Además, se han activado nuevos mecanismos de protección comercial y acuerdos impulsados desde la UE y países como España, con el objetivo de frenar la competencia desleal y garantizar la viabilidad del sector. 

Lo que espera a la siderurgia en 2026

El escenario de 2026, como era esperable, es complejo. Las previsiones apuntan a que el exceso de capacidad mundial podría alcanzar el 350 % de la capacidad de la UE, intensificando la presión sobre precios, producción y empleo. La rapidez en la toma decisiones será fundamental.

La clave estará en dos frentes: la eficacia de las medidas de protección comercial y la aceleración definitiva de los procesos bajos en carbono. En nuestro caso, hemos comenzado a trabajar con aceros de bajas emisiones (cuyo uso se seguirá incrementando) y apostamos fuerte por una red propia de transporte que nos mantenga también en el reto de reducir la huella de carbono. Son este tipo de cambios los que entendemos que nos permitirán mantener la competitividad sin renunciar a los objetivos de sostenibilidad.

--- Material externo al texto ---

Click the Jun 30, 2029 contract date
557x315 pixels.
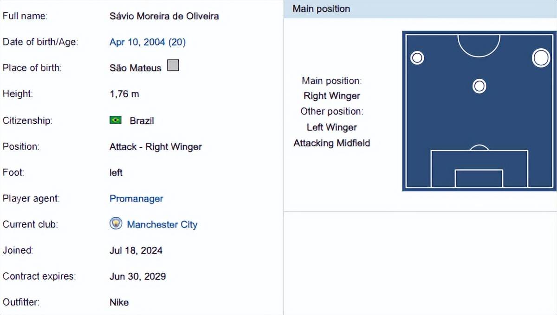pos(138,277)
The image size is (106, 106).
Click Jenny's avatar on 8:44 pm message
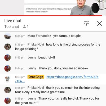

Un año bisagra para un sector estratégico

2025 ha sido, en esencia, un año de transición. Desde la siderurgia hemos demostrado que podemos avanzar en sostenibilidad, digitalización y eficiencia incluso en un entorno adverso, pero también nos ha dejado claro que los desafíos estructurales siguen muy presentes. Lo que ocurra en 2026 dependerá de la capacidad de adaptación y de la rapidez con la que las decisiones políticas se traduzcan en protección real y estabilidad industrial.